Kembali saya duduk di tempat yang mengizinkan merokok.
Kali ini tidak ada paha bertebaran.
Meski beberapa wanita cantik tetap ada.
Sudahlah, saya lapar. Mari pesan makanan.

5 menit duduk, laptop sudah menyala. Tidak ada yang datang menagih pesanan.
de ja vu?

Saya datang ke kasir, dimana 3 orang pelayan sedang bercengkrama.
"Mbak, boleh pesan?" Kata saya sambil tersenyum.
"Ya, sebentar mas." Jawabnya.

Datanglah seorang pelayan membawa menu. Bersiaplah saya menyambutnya.

Ternyata salah, karena dia mendatangi meja sebelah.

"aaah...", pikir saya, "tentunya mereka ini sudah lebih lama datang dibanding saya, tapi belum pesan juga..."

5 menit kemudian, saya kembali ke kasir.
"Mbak, bisa pesan?"
Kali ini saya tidak mau tertipu lagi. Saya tunggu itu di kasir sampai ada pelayan yang pegang menu, baru kemudian kami sama-sama ke meja saya.

"Soto betawi mbak, sama cappucino panas 1"
de ja vu?

"ya mas", katanya. Tanpa mencatat. Tentu dia juga daya ingatnya bagus.

5 menit berselang.

Datang lagi pelayan itu.

"Mas, nasinya habis tuh. kalau dibikin dulu, kata dapurnya lama"

Dalam saya punya pikiran, tidak sah sebuah tempat makan di Indonesia kalau tidak punya nasi putih. Jadi saya pikir kalaupun habis, tentu itu dapur sekarang sedang masak nasi, karena tidak mungkin juga pelanggan makan masih dalam bentuk beras.

"Berapa lama masaknya?", tanya saya.
"Wah, gatau tuh mas, kayanya lama...", jawabnya.

Sepengalaman saya dalam memasak nasi, biasanya tidak lebih dari 1 jam.

Entah kenapa, si mbak pelayan ini punya mata melihat kemana-mana, tidak fokus pada saya. Mungkin dia sedang pikirkan kekasihnya yang entah dimana, atau menahan diri ingin ke kamar kecil. Entahlah.

"Yasudah, ditunggu deh", jawab saya, karena apalah artinya soto betawi tanpa nasi, bukan?

"Oh, oke mas" kata si pelayan, tanpa mencatat, tanpa melihat, lalu pergi ke dapur, entah apa yang dia katakan pada orang dapur.


Sambil menunggu dan bekerja, rokok dinyalakan.

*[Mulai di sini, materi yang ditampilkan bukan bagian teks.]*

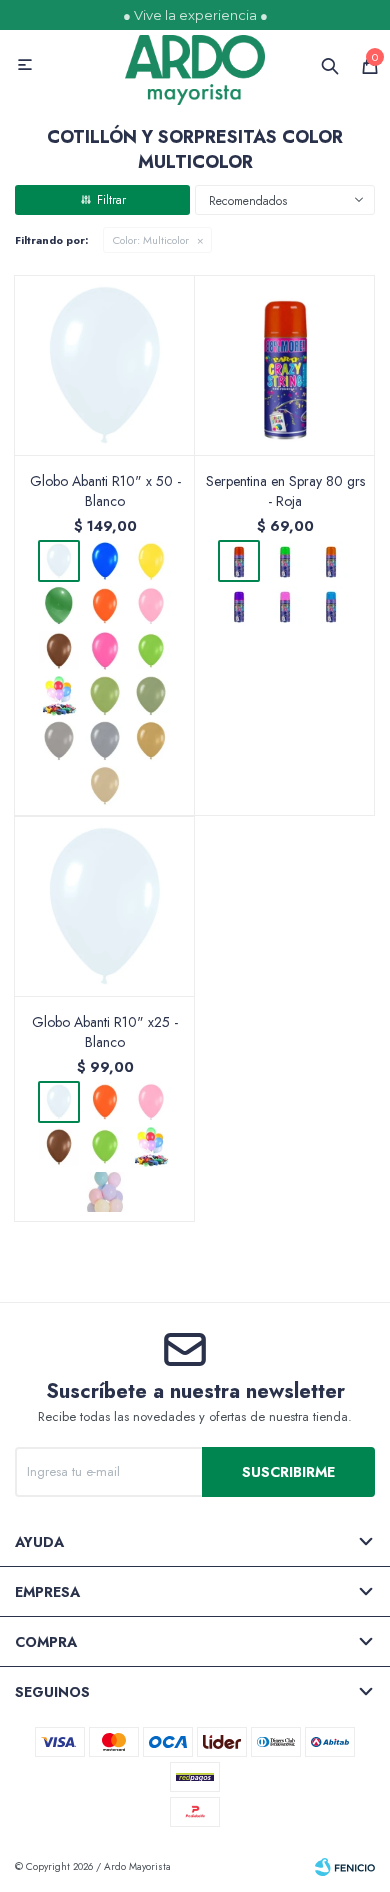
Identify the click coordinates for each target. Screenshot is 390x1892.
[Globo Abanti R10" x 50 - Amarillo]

5 menit kemudian, kopinya datang.

15 menit kemudian, rokoknya habis.

15 menit kemudian, sotonya datang seorang diri, tanpa ditemani nasi.

"Aaah, sudah 35 menit, tentu 25 menit lagi si nasi datang", pikir saya.

25 menit kemudian, perut sudah tidak tahan.


Melintaslah seorang pelayan pria.

"Mas, boleh tanya, itu nasi putih sudah matang belum ya?"

Meliriklah dia pada semangkuk soto betawi yang belum saya jamah. Mungkin dia berpikir "apalah artinya soto betawi tanpa nasi?", dan dia segera mengerti.
"Sebentar mas, saya tanya dulu".

Pergilah dia ke dapur.

Kembali dia dari dapur.


"Mas, emang mas tadi pesan nasi putih? Kata orang dapurnya mas pesan soto saja tanpa nasi..."
Ada keraguan dalam mata sang pelayan pria, karena tentunya dia pun merasa aneh dengan pertanyaannya sendiri.

"Lha? Tadi katanya kan dimasak dulu? Jadi saya bilang yasudah saya tunggu. Memangnya dapurnya masak nasi hanya untuk saya?"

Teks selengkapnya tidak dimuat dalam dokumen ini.